More processing power is thus required to assemble and index a CL database.

However, said the University of Georgia's Kretzschmar, this approach makes it easier to find relevant definitions and improves text processing, speech recognition, and speech generation.

Wordnik

The Wordnik database combines CL and NLP techniques to generate a dictionary with about 6 million fully indexed and 50 million partially indexed English words.

This compares with about 600,000 words in the Oxford English Dictionary, one of the largest traditional English dictionaries.

To update its database, Wordnik uses its own technology that analyzes multiple news feeds and data gleaned from various news, cultural, and scientific sources.

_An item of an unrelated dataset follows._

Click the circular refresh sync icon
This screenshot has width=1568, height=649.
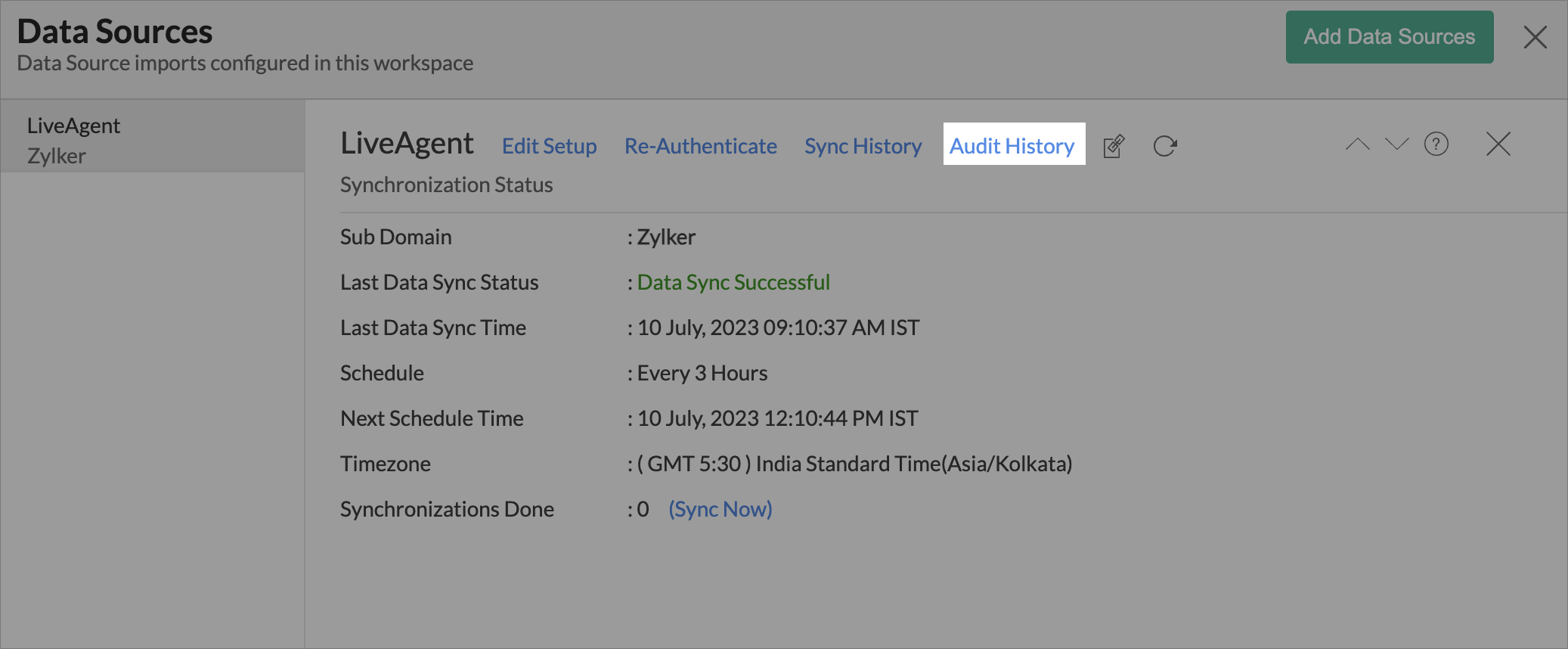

The technology processes the data into word graphs stored in a MongoDB nonrelational database. These graphs present visualizations of the relationship among collections of words and thus are similar to social-network graphs, Wordnik’s McKean explained. They let users more easily look for and identify associations among words.

The company provides an API that lets organizations and individuals design programs that access the Wordnik database for various purposes, such as researching word usage and providing websites with a better dictionary for their content.

Corpus of Contemporary American English, 1990–2011

BYU's Mark Davies and his team have amassed the Corpus of Contemporary American English, 1990–2011, the world's largest open source CL database.

COCA has 425 million words and adds 25 million new entries annually. It is not as large as some commercial CL databases, such as one that Ebsco Publishing has developed.

COCA's database consists of five categories with 85 million words each: fiction, academic, popular culture, news, and spoken English.
Metadata about entries' literary genre, context, and era of popularity help identify word-usage trends.

COCA also lets users see words that were located near a new entry in textual sources, to help them identify how the new word is utilized in context.

According to Davies, COCA is used primarily for teaching English; conducting academic linguistics research; and improving human-computer interaction by, for example, enabling better speech recognition and more realistic text-to-speech synthesis.

Most of COCA's data is available for free at www.wordfrequency.info. A richer set of information with more metadata is also available for commercial licensing at www.wordfrequency.info/purchase.asp.

Talking about the Future

A hurdle to widespread CL-database adoption is that the technology can require considerable manual effort to curate content and tag information with metadata, Kretzschmar said.

Indexing CL-database content is also a challenge. Research is thus focused on developing better algorithms and parallel-processing techniques for indexing.

The University of Pennsylvania's Liberman said better techniques are also needed for determining the sentiment a word reflects or its usage in different contexts, and for word disambiguation and associating individual words with multiple meanings in different settings.

The University of Georgia's Kretzschmar predicted that CL will enable many types of speech-recognition and speech-synthesis applications because the metadata the technology provides will allow greater linguistic precision.

He also said companies will use CL techniques to scan and then sort documents for compliance with governmental record-storage, auditing, and reporting requirements.

According to BYU's Davies, CL's Holy Grail lies in analyzing large datasets of informal language used on social-networking sites such as Facebook and in everyday users' day-to-day online communications.

However, he said, it will be at least 15 years until the available computing horsepower, storage capacity, and analysis techniques will enable this.